Spray foam right around the IC rated lights. They wouldn't be rated "insulation contact" if you couldn't insulate around them. Creating a box around them would create nothing put the perfect opportunity for an air leak.


----------



## Windows on Wash (Aug 30, 2011)

You can very easily box out around the light fixtures and then seal that box (usually fire rated drywall or sheet metal) right down to the attic floor with spray foam. There is no difference in air tightness if done properly and some IC rated fixtures will trip the overload switch if the are covered in SPF because it does such a good job of keeping in the heat. Boxing them out will prevent this.

You can spray to the IC can light but if somebody is overly aggressive, you can get foam into the light fixture and it does not allow you to ever service or change out the fixture in the future.
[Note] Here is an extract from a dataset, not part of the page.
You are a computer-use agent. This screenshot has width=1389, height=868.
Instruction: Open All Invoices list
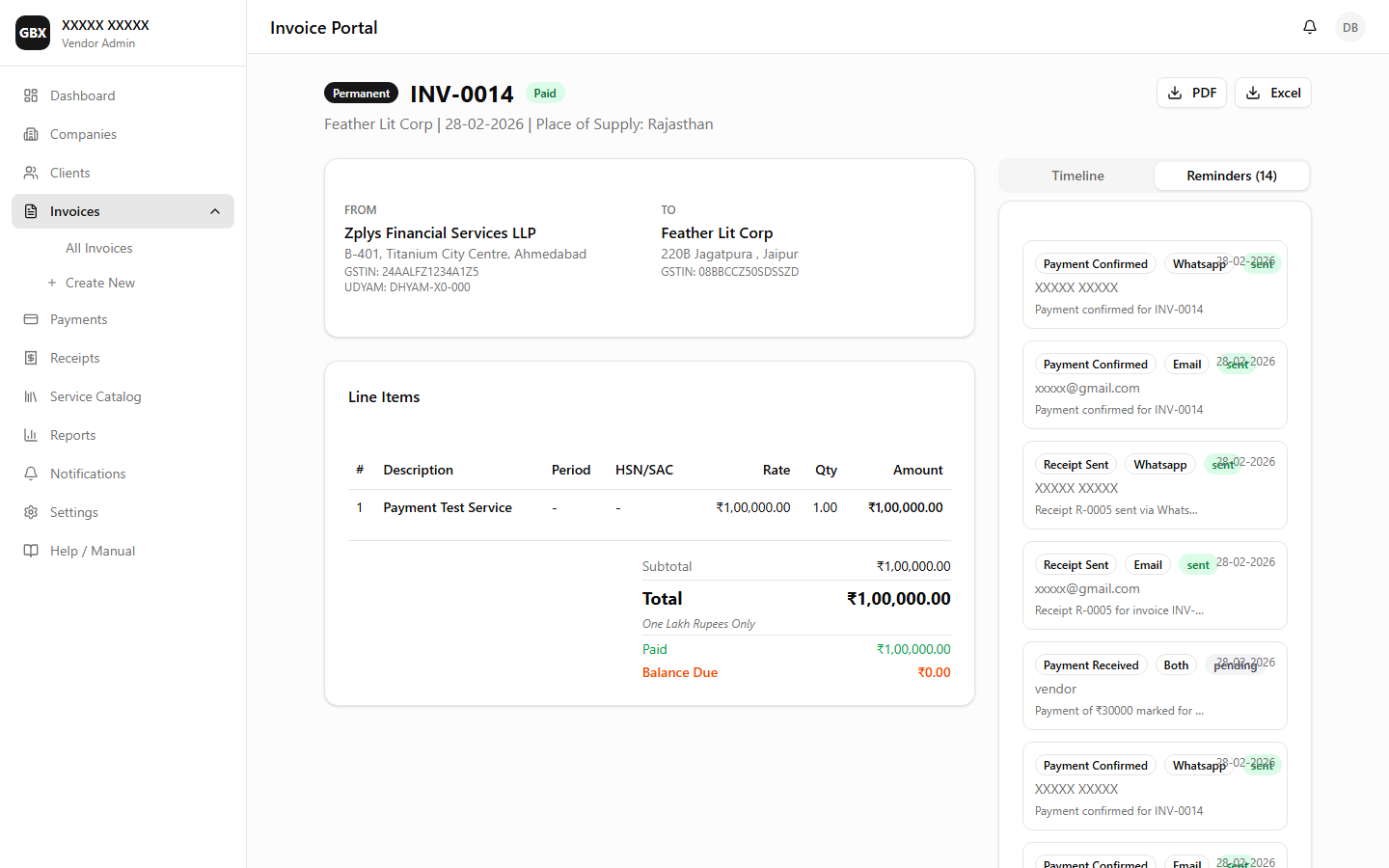pyautogui.click(x=98, y=248)
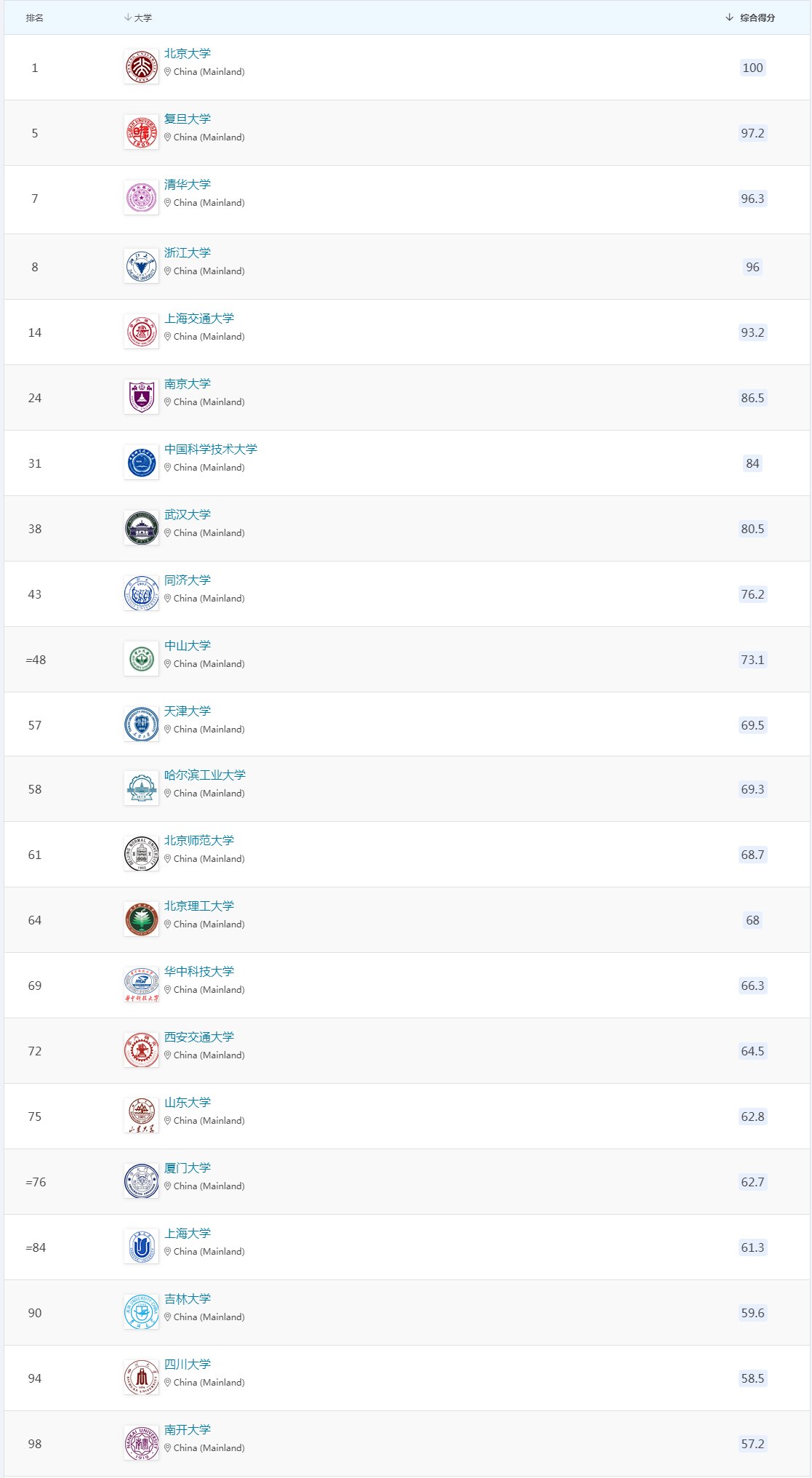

Boxing them out and sealing down the box does give you that flexibility in the future and be sure to mark out there locations with marker flags so that nobody steps on them in the attic if you blow loose insulation after the fact.


----------



## Squished (Sep 18, 2012)

If you go as far as using fire rated drywall and/or sheet metal, yes you can air seal it successfully. Getting foam into the fixture is a whole nother story....bad stuff I'm sure can happen there.


----------